Records to use.
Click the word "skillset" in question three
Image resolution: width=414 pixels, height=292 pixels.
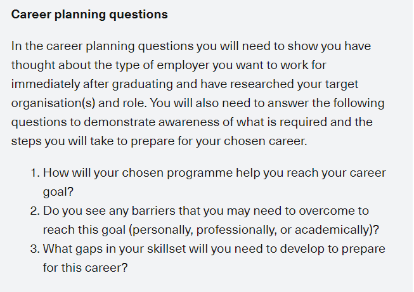coord(166,249)
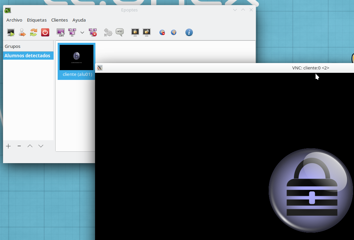Add a new group with the plus button
Viewport: 354px width, 240px height.
(x=8, y=146)
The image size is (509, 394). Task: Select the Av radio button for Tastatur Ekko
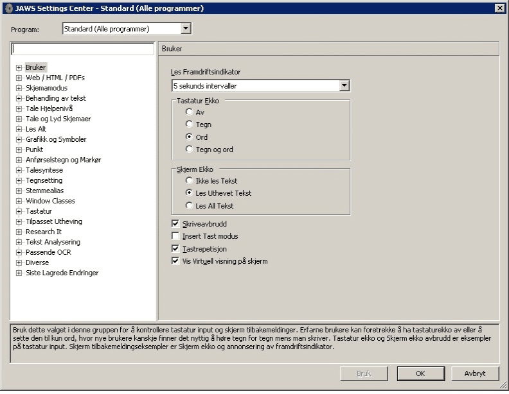pyautogui.click(x=190, y=112)
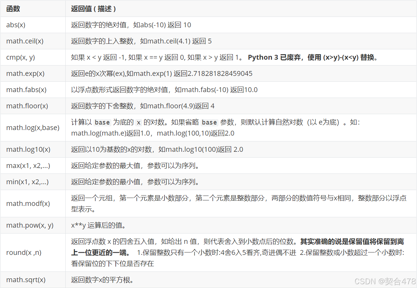The height and width of the screenshot is (288, 417).
Task: Click the abs(x) function cell
Action: click(x=15, y=24)
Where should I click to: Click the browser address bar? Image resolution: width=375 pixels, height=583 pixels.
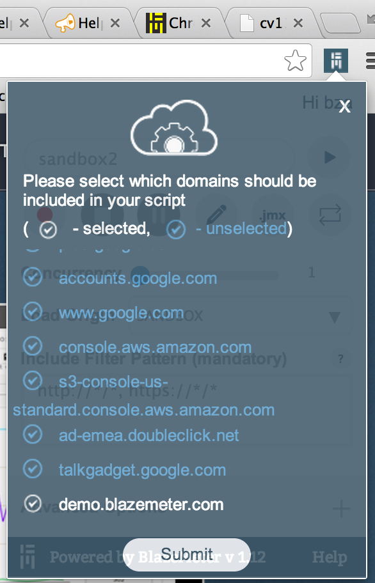(141, 61)
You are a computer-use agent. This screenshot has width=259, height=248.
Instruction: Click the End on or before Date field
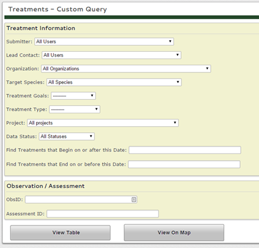click(184, 165)
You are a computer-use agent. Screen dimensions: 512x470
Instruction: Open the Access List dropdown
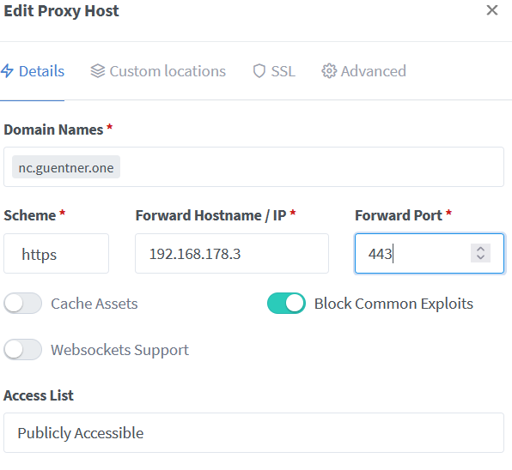click(253, 433)
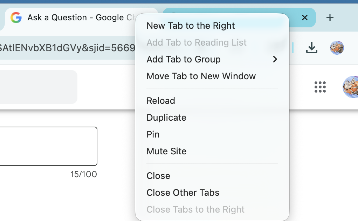Focus the question text input box

pyautogui.click(x=47, y=146)
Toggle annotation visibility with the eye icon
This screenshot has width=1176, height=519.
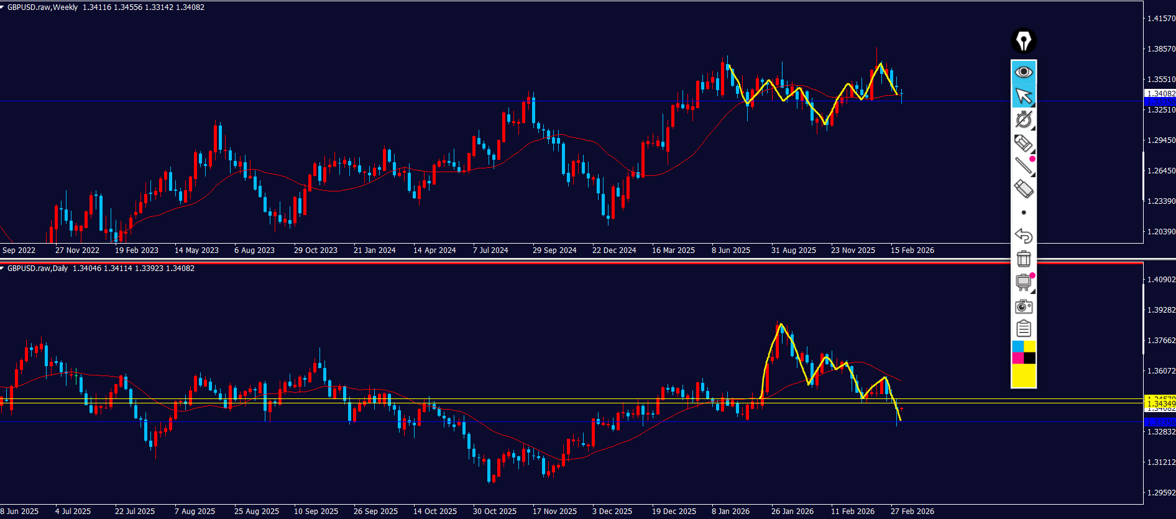pyautogui.click(x=1023, y=72)
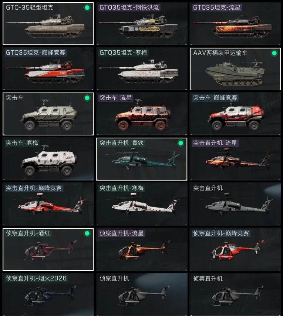
Task: Select the GTQ35坦克-钢铁洪流 skin
Action: [x=142, y=24]
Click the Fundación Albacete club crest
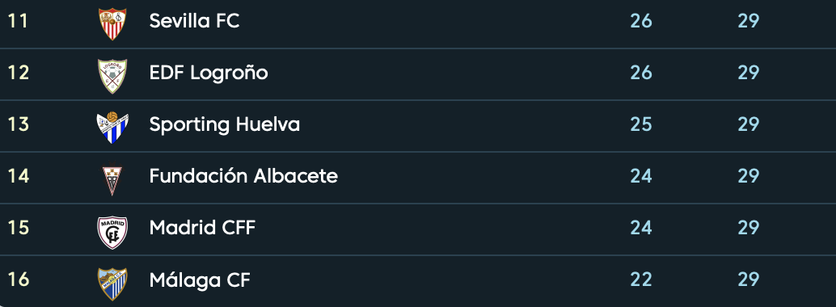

Work instructions. Print the full listing again exactly, and drop every image from it.

Answer space.
Click the word "skillset" in question three
Image resolution: width=414 pixels, height=292 pixels.
coord(166,249)
Add a new group with the plus button
Viewport: 354px width, 240px height.
(x=8, y=146)
The image size is (509, 394). Task: Select the Av radio button for Tastatur Ekko
pyautogui.click(x=190, y=112)
The height and width of the screenshot is (288, 417).
Task: Click the abs(x) function cell
Action: click(x=15, y=24)
Where should I click to: Click the browser address bar? Image resolution: width=375 pixels, height=583 pixels.
(141, 61)
You are a computer-use agent. This screenshot has width=259, height=248.
Instruction: Click the End on or before Date field
click(184, 165)
You are a computer-use agent. Screen dimensions: 512x470
Instruction: Open the Access List dropdown
click(253, 433)
Focus the question text input box

pyautogui.click(x=47, y=146)
Toggle annotation visibility with the eye icon
This screenshot has width=1176, height=519.
pyautogui.click(x=1023, y=72)
Task: Select the GTQ35坦克-钢铁洪流 skin
Action: [x=142, y=24]
Click the Fundación Albacete club crest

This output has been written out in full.